Problem requirements. Print this span of the material below exactly: the line with "Apply bold formatting in Summary editor", the line with "846x389 pixels.", and every line between them, but nothing else.

Source records.
========
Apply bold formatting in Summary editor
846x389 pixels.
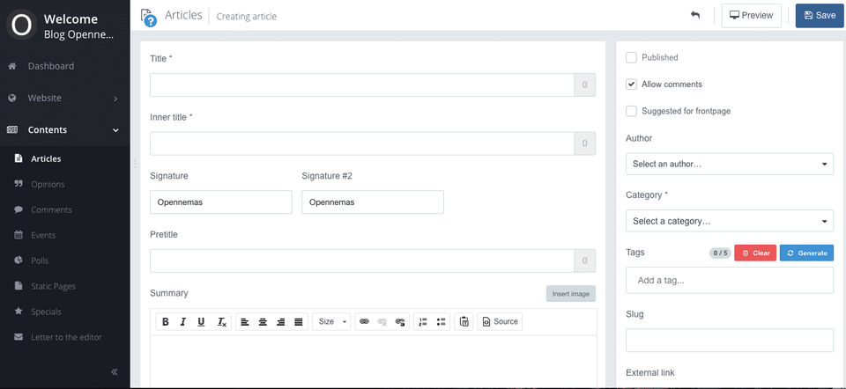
========
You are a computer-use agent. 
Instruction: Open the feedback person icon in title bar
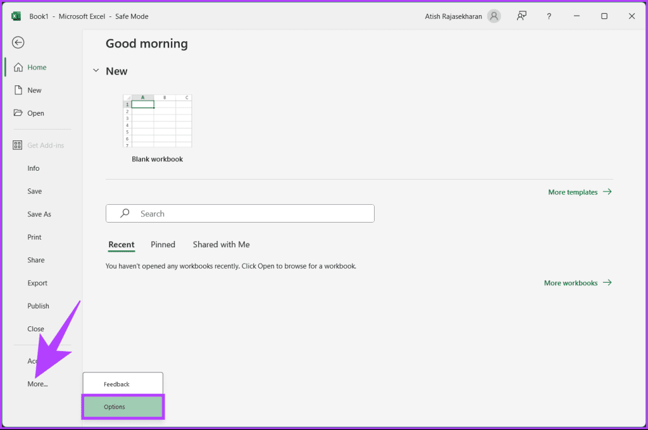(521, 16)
========
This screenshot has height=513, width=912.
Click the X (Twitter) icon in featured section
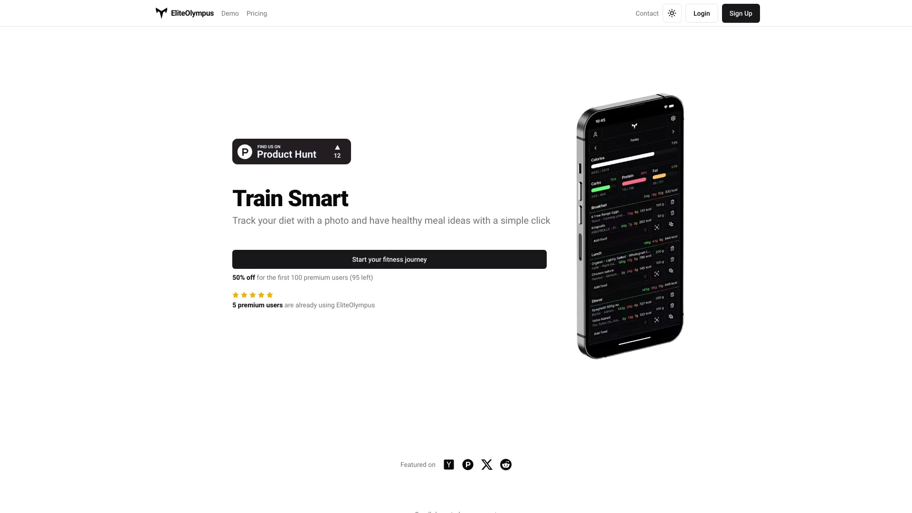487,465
========
Written solution.
Apply bold formatting in Summary editor
846x389 pixels.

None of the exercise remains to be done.